Analogue: Did you have a good history of playing alongside either of these guys before this?

Josh: We had never played together before.

Analogue: That seems risky. I’d think you’d at least have some experience with one of them.

Josh: I’d played on the same bill as bands that they’d been in. John Perrin had been in a band called The Loveshots that the Popes played with multiple times. I’d played gigs with John San Juan, so I knew how good they were. When you have musicians who are to a certain level of skill and talent, you don’t worry about that.

'The Hideout Sessions'
'The Hideout Sessions'

When you put together a combination of musicians, you don’t know what the exact personality of that combination is going to be. A band has its own musical voice that’s larger than the sum of its parts, and you don’t know what that voice will sound like until you try it. I was just so delighted and surprised and exhilarated by what the collective musical voice of this combo ended up being.

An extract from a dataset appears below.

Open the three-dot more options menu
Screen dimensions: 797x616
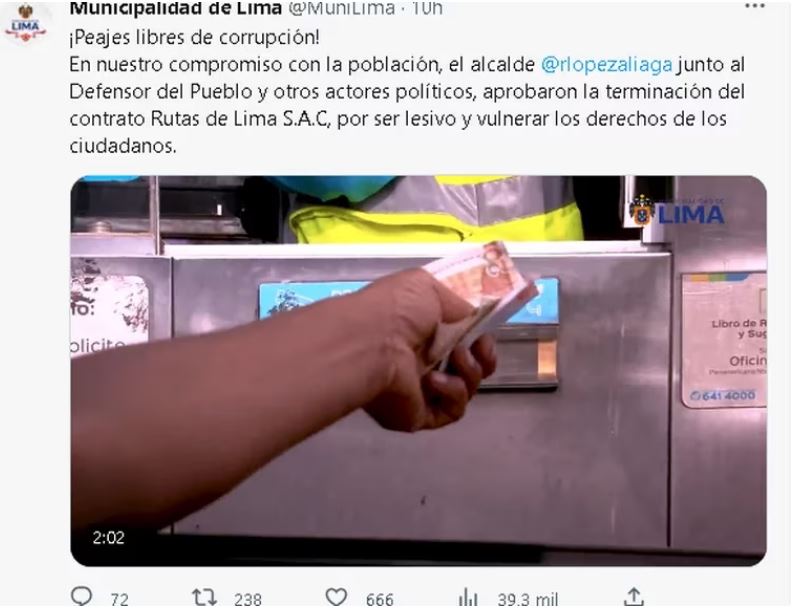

It ended up a lot heavier than I thought it would be. I went into it thinking these interpretations would be a little lighter or mellower or gentler. That’s just what I had in my head, but as soon as we started playing together, it went in a different direction. It was more energized and rock than I thought it would be. I was fine with it. I wanted to be what it is. The point is to let everyone do their own thing and bring their own creative talents to the table.

Those guys, it really did feel to me like they’ve been playing together for years. They’d played together one other time in a Beatles cover set, for which they had not rehearsed. They’d gotten on stage together without rehearsing and they both knew so many Beatles songs that they could just get on stage and play. That was the extent of their musical history together.

But they were so in sync together. I listen to mixes of the album now and I’m hearing these moments where they’re so locked in together. You usually only achieve that at the end of a tour or something, when you’ve played together every night for a month or something. But they got it right off the bat.

Analogue: Beyond this album release, you have anything else you’re excited about these days, creatively speaking?

Josh: I’m so excited about this record that I’m thinking of doing another one. When this thing comes out, I want to do a virtual release show. But if we record that, we’ll have another album in the can. So that’s where my head is at now.